The National Alliance of Arts Health and Wellbeing established last year, similarly champions creative activity in its charter as an ’agent of wellness [to] help keep the individual resilient, aid recovery and foster a flourishing society.’ Not enough activities take place in care homes let alone meaningful ones. A widely known example of the healing use of culture is the discipline of Art Therapy, which was recognised in the mid 20th century for its combination of practical creative activity and developmental psychology. Today, it is frequently used across a whole spectrum of age groups and environments to anchor the mind and body in the present moment. Whether it is puppetry, collage or cooking, the mixture of work and play is key to unselfconscious identity forming action. The difference with cooking is that it does not require skill to be meaningful. It is holistically inclusive as we all need to eat and food is always tastier when shared.

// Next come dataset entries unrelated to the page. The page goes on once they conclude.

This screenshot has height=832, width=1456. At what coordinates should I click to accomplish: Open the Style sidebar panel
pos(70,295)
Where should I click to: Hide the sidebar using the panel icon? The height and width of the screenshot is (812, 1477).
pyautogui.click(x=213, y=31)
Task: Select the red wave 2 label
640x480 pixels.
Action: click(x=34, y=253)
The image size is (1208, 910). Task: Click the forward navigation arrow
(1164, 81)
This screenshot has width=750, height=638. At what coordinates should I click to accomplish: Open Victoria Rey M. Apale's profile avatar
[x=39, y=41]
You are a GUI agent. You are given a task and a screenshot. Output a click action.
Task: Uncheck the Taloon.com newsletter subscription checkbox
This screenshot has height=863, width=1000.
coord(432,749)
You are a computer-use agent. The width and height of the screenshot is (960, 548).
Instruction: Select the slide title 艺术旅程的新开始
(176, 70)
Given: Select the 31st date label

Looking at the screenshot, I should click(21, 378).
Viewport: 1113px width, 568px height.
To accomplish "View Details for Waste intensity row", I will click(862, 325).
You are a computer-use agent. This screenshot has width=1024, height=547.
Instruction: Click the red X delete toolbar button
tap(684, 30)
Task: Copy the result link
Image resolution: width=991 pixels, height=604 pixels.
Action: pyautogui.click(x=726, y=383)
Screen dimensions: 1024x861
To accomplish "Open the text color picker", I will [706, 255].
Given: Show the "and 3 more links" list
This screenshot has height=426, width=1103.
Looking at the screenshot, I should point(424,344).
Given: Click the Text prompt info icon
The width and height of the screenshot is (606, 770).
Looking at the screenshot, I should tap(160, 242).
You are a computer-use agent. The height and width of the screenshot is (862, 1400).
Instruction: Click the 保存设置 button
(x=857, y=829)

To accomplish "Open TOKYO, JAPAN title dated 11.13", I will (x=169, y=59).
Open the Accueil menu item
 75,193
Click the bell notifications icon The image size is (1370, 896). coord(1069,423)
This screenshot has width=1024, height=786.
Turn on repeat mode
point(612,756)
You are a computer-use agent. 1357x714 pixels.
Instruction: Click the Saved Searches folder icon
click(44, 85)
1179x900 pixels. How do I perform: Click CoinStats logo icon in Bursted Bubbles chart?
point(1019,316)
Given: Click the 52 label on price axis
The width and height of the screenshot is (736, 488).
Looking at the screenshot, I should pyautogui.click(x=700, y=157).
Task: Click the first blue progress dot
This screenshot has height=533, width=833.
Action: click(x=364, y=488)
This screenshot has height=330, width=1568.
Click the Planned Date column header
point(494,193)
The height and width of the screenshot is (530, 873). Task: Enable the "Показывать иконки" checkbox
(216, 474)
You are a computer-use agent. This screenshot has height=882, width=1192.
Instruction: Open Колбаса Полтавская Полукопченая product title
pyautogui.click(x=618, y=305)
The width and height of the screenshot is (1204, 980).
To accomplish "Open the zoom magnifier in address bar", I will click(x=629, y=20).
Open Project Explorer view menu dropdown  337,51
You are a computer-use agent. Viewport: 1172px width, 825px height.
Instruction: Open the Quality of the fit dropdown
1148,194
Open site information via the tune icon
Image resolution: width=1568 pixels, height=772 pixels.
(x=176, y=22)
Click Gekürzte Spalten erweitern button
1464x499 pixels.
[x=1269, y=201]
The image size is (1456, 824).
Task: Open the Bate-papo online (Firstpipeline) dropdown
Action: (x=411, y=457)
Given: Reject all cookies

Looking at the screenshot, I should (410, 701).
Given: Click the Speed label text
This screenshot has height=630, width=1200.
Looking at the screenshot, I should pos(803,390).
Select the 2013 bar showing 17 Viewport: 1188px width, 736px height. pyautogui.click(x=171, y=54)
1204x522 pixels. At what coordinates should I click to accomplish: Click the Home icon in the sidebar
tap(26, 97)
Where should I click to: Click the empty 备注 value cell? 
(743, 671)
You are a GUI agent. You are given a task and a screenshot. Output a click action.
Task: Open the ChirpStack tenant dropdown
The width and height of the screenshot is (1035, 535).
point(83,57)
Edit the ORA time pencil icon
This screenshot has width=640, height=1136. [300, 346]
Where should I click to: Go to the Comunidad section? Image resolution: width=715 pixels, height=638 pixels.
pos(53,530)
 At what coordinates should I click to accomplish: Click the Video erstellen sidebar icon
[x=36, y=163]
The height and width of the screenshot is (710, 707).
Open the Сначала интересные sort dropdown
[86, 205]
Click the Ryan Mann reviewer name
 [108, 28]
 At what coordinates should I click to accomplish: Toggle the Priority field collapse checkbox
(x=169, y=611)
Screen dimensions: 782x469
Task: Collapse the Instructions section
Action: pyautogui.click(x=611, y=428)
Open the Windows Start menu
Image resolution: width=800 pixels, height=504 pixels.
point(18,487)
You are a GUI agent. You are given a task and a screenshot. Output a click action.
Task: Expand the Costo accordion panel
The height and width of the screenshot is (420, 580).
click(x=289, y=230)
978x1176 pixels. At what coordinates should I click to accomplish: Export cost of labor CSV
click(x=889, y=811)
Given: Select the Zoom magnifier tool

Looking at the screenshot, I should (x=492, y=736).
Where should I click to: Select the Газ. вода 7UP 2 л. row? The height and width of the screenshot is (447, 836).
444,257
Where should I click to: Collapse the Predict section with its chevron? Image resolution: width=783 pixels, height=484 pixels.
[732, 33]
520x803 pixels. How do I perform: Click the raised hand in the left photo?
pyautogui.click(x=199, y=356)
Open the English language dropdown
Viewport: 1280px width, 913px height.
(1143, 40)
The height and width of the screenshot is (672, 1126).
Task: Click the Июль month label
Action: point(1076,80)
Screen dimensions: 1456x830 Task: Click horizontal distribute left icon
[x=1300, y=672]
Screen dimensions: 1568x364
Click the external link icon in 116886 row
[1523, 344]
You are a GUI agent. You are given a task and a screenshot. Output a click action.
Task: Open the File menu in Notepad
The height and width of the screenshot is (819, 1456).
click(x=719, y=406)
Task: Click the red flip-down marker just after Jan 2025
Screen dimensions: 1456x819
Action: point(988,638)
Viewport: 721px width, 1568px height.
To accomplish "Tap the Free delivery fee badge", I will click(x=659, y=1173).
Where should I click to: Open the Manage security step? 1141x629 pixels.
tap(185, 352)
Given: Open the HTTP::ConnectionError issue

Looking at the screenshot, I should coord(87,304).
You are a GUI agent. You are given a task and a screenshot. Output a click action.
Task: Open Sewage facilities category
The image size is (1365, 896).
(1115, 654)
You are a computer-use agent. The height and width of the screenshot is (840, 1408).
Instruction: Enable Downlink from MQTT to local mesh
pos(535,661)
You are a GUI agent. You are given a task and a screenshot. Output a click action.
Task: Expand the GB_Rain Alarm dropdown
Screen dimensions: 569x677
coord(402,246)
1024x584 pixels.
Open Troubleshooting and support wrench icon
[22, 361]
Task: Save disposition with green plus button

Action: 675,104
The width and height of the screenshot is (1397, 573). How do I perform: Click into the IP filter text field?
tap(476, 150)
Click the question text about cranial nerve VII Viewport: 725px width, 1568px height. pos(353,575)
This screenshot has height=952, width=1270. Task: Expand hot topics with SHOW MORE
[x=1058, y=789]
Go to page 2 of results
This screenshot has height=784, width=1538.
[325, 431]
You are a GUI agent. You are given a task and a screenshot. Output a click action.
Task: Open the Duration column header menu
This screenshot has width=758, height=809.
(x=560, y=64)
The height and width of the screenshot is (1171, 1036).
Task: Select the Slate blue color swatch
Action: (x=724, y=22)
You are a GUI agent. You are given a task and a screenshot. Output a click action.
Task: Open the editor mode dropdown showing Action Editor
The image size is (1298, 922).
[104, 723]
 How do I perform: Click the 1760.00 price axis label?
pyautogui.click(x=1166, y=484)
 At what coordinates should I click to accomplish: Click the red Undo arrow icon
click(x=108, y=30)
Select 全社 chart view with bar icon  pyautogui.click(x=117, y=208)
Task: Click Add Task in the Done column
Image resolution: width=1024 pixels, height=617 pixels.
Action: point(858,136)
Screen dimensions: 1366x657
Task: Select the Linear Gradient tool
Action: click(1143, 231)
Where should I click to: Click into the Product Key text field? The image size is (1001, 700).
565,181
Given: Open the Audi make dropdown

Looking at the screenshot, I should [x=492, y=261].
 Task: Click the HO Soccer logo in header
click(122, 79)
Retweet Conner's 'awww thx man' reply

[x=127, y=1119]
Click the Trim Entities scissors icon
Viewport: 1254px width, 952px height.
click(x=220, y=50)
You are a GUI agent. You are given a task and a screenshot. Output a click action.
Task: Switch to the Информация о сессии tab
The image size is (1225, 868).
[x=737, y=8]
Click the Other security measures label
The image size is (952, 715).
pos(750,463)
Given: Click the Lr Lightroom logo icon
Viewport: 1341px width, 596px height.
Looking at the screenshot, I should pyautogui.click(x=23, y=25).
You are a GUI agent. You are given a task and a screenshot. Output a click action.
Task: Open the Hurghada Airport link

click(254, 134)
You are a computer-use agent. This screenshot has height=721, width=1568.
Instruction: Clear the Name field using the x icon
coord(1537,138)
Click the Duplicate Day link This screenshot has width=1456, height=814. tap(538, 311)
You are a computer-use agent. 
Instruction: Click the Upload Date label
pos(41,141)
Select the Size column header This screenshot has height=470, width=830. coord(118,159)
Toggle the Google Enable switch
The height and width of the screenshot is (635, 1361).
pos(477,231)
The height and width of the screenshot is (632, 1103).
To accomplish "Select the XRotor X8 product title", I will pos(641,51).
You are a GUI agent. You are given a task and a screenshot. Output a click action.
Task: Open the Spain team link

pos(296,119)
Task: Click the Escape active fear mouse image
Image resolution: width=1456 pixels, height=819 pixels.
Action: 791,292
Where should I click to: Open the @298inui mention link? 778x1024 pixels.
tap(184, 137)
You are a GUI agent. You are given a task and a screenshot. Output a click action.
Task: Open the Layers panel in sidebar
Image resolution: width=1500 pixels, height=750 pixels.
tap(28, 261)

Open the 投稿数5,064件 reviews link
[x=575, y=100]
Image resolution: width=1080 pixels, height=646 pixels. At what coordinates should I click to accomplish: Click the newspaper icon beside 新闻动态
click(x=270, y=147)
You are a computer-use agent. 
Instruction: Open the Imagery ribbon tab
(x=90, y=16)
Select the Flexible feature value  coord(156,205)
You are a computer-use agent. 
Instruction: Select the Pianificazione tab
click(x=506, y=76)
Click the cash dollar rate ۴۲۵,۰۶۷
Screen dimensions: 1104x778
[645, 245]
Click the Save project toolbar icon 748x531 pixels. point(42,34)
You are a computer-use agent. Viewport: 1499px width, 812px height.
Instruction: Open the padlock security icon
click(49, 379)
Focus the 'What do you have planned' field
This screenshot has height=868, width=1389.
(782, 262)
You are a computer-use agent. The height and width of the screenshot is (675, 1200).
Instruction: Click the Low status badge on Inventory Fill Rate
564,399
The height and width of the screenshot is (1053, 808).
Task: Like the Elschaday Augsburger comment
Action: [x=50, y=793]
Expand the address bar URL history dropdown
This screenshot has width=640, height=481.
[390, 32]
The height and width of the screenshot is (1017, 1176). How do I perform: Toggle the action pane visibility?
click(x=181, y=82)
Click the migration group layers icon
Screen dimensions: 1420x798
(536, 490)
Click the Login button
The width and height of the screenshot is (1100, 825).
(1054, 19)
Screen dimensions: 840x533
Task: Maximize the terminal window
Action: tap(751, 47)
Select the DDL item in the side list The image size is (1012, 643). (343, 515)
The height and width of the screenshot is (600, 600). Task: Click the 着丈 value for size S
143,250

Food is the strongest universal language, and it is available (or should be) to everyone. The taste of every ingredient is consciously or unconsciously bound to a memory and therefore carries special meaning for the individual. If you would like to get to know someone, start talking about food. Cooking is a perfect example of a meaningful activity in care homes as it is tactile, adaptable, varied and has edible end results. Like painting, it is inherently creative, with never-ending choices and combinations of colour, texture and taste. It also allows for non-verbal expression. This is particularly useful in care homes where they increasingly have to cater to people with dementia, a disorder projected to reach the million-mark in the UK alone by 2025.

For those able to verbally express themselves, or Reminisce (an activity using objects and pictures to stimulate the recollection of memories), food is a powerful trigger. Science has found that smells are recognised and stored from a very early age, making it a highly emotional and accessible trigger for people suffering from dementia who are more able to recall early-life memories. Activities with food can act as a time machine into the past or can ground a person in the present moment through a stimulation of the senses. Even residents who are physically unable to participate in the cooking activities can benefit from being engaged and included in such an evocative environment. Every meal shared is an opportunity to enhance a culture of happiness in a care home, every bite a chance for the individual to develop her or his sense of self and well-being.

“I dream of it in the night. I’m back in my kitchen, stirring something…on the stove. I miss all of it, everything. I was so happy,” says Peggy, a care home resident in Bristol. The ability of food to engage smell, touch, taste, sight and even sound means that it can combat apathy and enliven the spirit of a person. It provides much needed stimulation and can help build relationships through collaborative activity. A golden cake rising in the oven is a success valued as much as pay rises of the past might have been.

We need to recalibrate our ideas of success from the material to the temporal and take more time to be present. Being present in every action is the key to happiness, and slowing down allows us to be present. To be slow is to be wise, not unsuccessful. We all have the time, it is just a matter of using it in a way that promotes happiness, both for ourselves and for others.

‘When “I” is replaced by “we” illness becomes wellness.’ Meaningful relationships forged over engaging activities such as cooking underpin the UN’s slogan for 20th of March. If implemented, every day can be an International Day of Happiness.